The player of the inner game comes to value the art of relaxed concentration above all other skills; he discovers a true basis for self-confidence; and he learns that the secret to winning any game lies in not trying too hard.”
W. Timothy Gallwey, Inner Game of Tennis

Something So Basic As Learning to Feel Our Bones


Simple observations of where the humorous bone is in relation to the shoulder girdle and the muscles that may compromise that relation with muscular patterns that are not efficient.

From a technical standpoint, as a frame of reference, most people tend to think about the muscles. But I believe the issues goes deeper to the bones. By developing the sensitivity to differentiate when we are hyper extending our humorous bone in relation to the shoulder girdle, is a pivotal way to begin to use the back when bowing and not just from the arm.  All these things can and should be addressed in the practice room. Teachers need to help students discover what can be learned through kinesthetic awareness and the ability to do so will play a pivotal role for the best teachers of performance to come. At the same time the teacher must understand efficient movement sufficient to be able to guide student in differentiating between efficient and inefficient movement, as well as awareness of uncomfortable and excessive muscle movements that can also effect the placement of the bones, the skeleton. And sure, the muscles are indicators of how we move, the skeleton must also be taken into account.

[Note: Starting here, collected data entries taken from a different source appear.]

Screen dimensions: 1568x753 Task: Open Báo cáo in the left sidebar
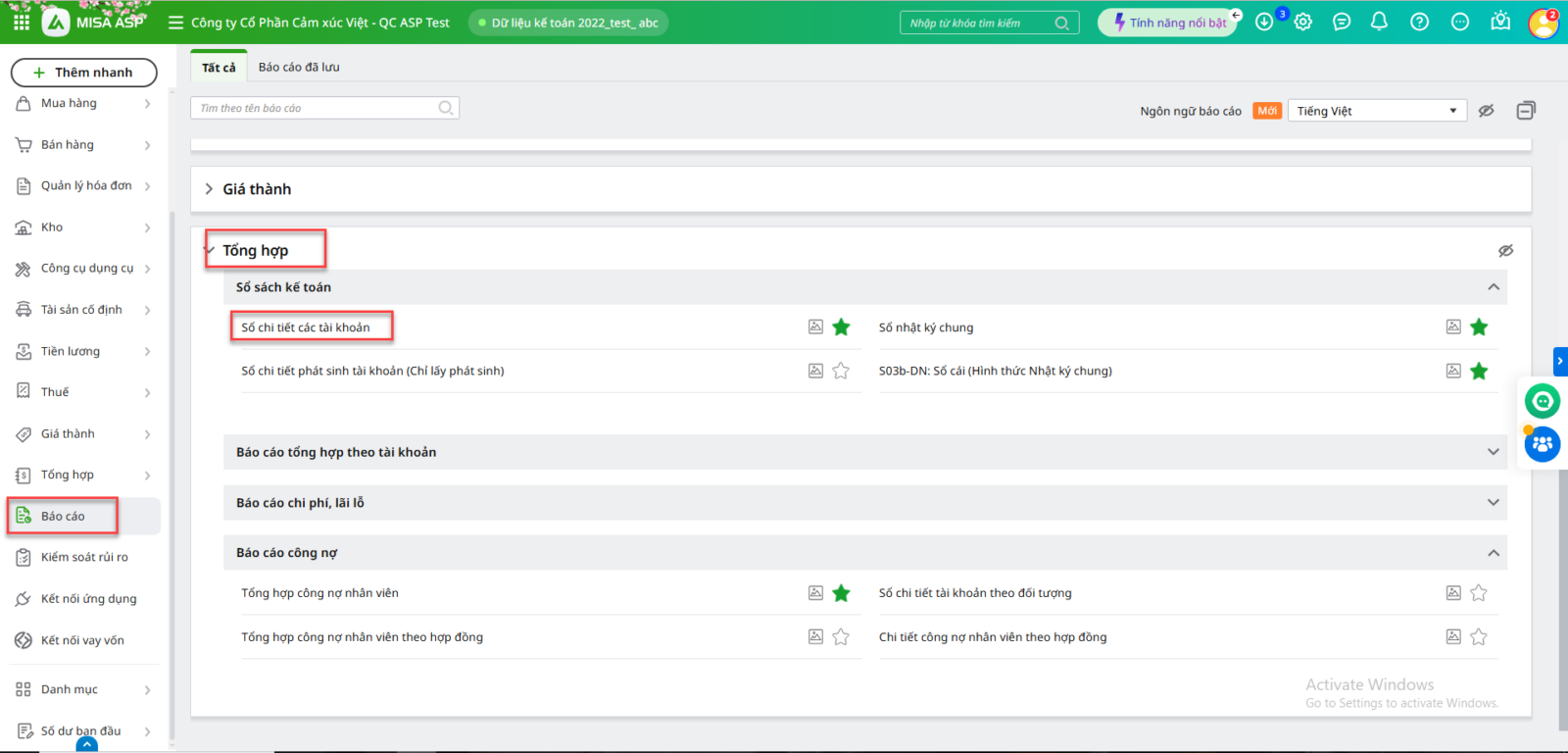click(x=63, y=516)
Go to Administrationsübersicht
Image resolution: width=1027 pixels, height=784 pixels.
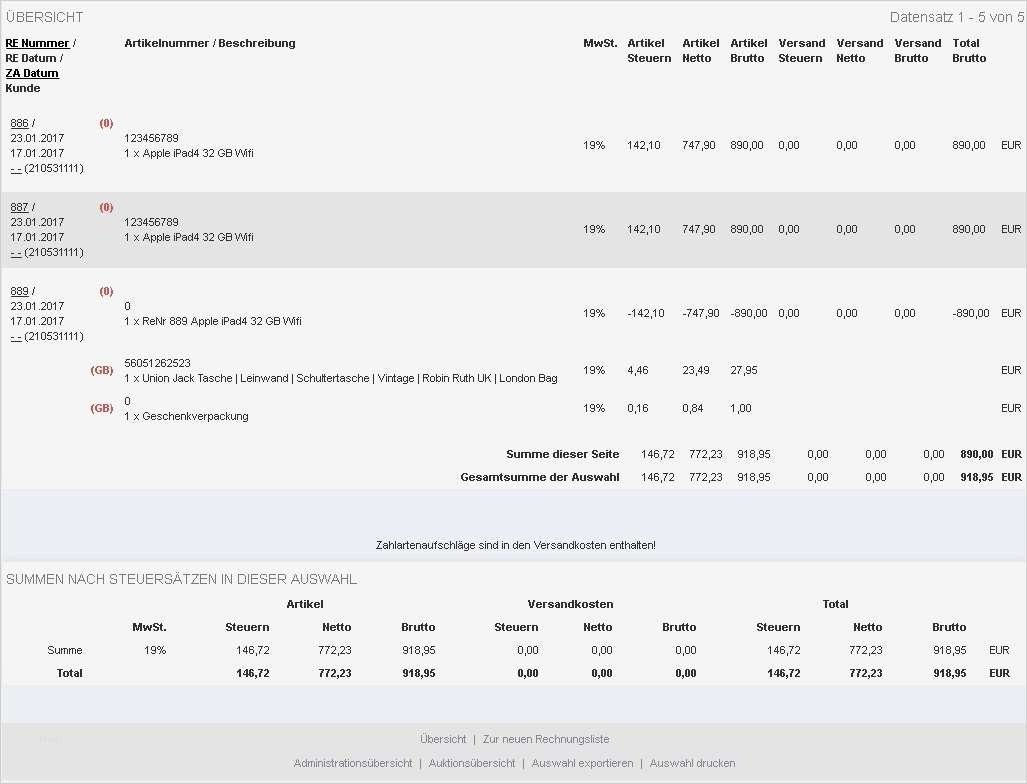click(353, 762)
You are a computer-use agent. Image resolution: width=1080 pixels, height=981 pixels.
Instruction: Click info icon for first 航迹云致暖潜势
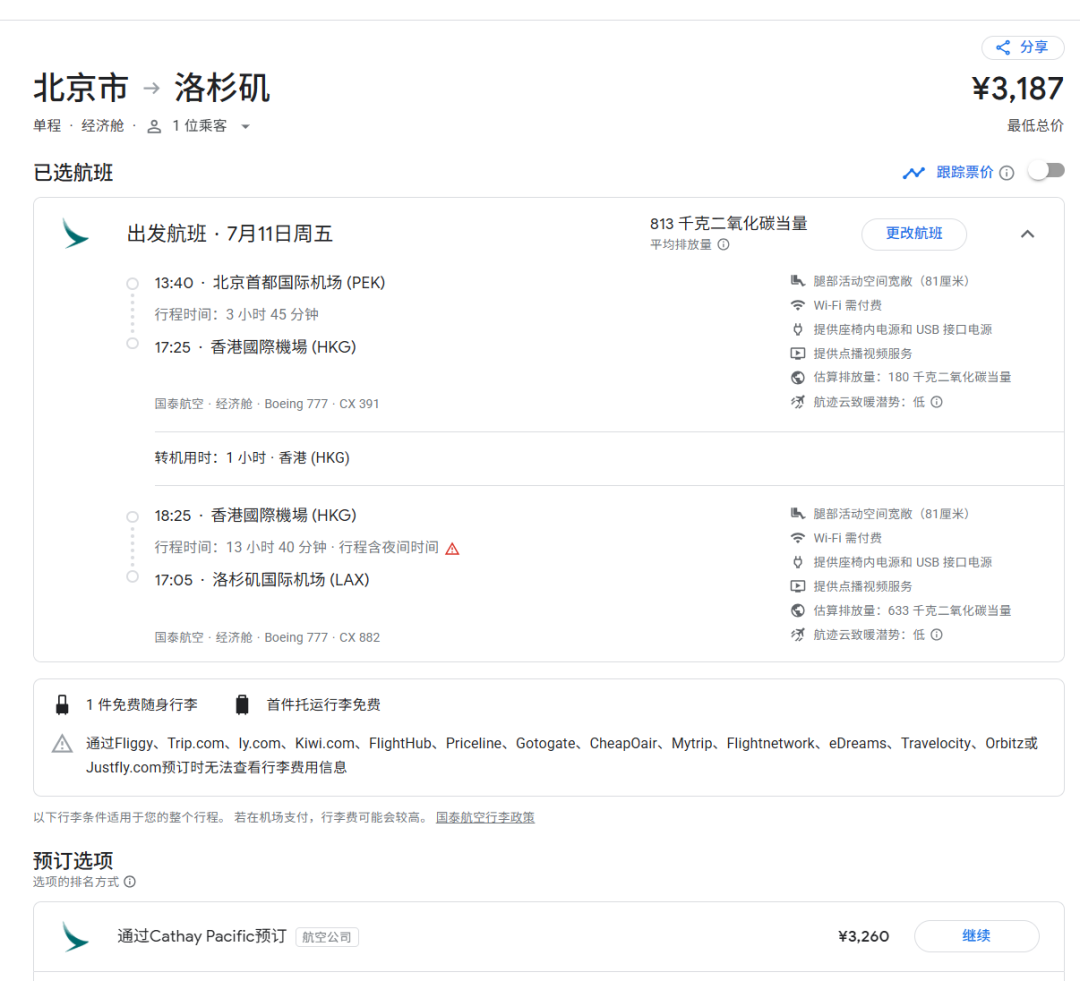(936, 402)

It is the weightiness of the skeleton and its components, and their relationship to each other that creates a natural momentum as well as the weight necessary in the arm, with the help of the back torso and hips, not force, to produce sound. in bow technique. Sure its possible to isolate the arm alone and produce movement and sound, but its also possible to feel the initiation of movement in the bow arm, from the left side of the pelvis and hip – and when that happens, one starts to feel as though the arm is ‘being moved’ rather than initiating movement. Of course, the ideal is when the student comes to discover this possibility for themselves.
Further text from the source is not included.